Painting with a broad brush, the Court posits no circumstances in which the commingling of elements with and without evi-dentiary support would allow the appellate court to determine whether the jury’s verdict was based on an unsupported element. If the present case does not pass muster, I find it hard to imagine a case in which the submission of any unsupported element, or instruction for that matter, will not require reversal. Despite the Court’s purported “commitment” to broad-form submission, its decision will undoubtedly resurrect the granulated and confusing charges that we long ago abandoned. Cautious counsel will feel compelled to request granulated questions if, in the Court’s own words, there is “doubt as to the legal sufficiency of the evidence.... ” 96 S.W.3d at 236. This reasoning would apply equally to any doubts about factual sufficiency, or if a plaintiff wishes to preserve a challenge to a potential zero-damage award for a particular damage element. This approach severely undermines the strong preference for broad-form submission reflected in our rule’s mandate to the trial courts that they “shall, whenever feasible, submit the cause upon broad-form questions.” Tex.R. Civ. P. 277.
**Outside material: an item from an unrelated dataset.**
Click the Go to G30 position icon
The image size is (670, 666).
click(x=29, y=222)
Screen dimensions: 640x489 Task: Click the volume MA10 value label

This retrenchment is unfortunate. The use of broad-form submission when feasible is important to the efficient functioning of our judicial system. Before 1973, our rules required trial courts to submit “each issue distinctly and separately.” Texas Dep’t of Human Seros, v. E.B., 802 S.W.2d 647, 648 (Tex.1990). We adopted the current version of Rule 277 to eliminate many ill effects of the former special-issues practice, under which appeals proliferated because of inevitable conflicts in jury answers. See E.B., 802 S.W.2d at 649. The broad-form rule was intended to increase our judicial system’s efficiency by reducing the number of appeals and retrials. Id. The rule further “expeditefd] trials by sim*240plifying the charge conference and making questions easier for the jury to comprehend and answer.” Id. Our adoption of Rule 277 was a deliberate choice, made in full recognition that it would be harder for litigants to successfully appeal:
The tension between presumed harm and harmless error has always been one of competing ideals — errorless trials versus judicial economy and finality. And the decision was made, long ago, after a protracted struggle, that the balance should be struck in favor of the latter.
Gilbreath & Cukjati, Crown Life Ins. Co. v. Casteel — Return of the Prodigal Son, The Appellate Advocate 5, 8 (2000) (citing Calvert, The Development of the Doctrine of Harmless Error in Texas, 31 Tex. L.Rev. 1 (1952)); see Ratliff et al„ Texas COURTS: TRIAL & Appeal 275 (7th ed.2001-2002); see generally Hodges & Guy, The Jury ChaRge in Texas Civil Litigation (2d ed. 1988 & Supp.1993); Wright & Miller, 9 FedeRal Practice & Procedure § 2505, at 496 (1988 & Supp.1993). Despite the Court’s protestations to the contrary, I fear that today’s decision signals a “retreat to the muck and mire of ‘separate and distinct’ special issues.” Sampson, TDHS v. E.B.: The Coup de Grace for Special Issues, 23 St. Mapy’s L.J. 221, 260 (1991).
The trial court’s error in this case did not probably cause an improper judgment, nor does it prevent us from properly considering Hands County’s evidentiary challenge on appeal. Rather than presume harm because the broad-form damage questions included an unsupported element, I would apply a traditional harmless error analysis. Because there was ample evidence to support the jury’s damage award under the properly submitted damage elements, I would affirm the trial court’s judgment. Because the Court holds otherwise, I respectfully dissent.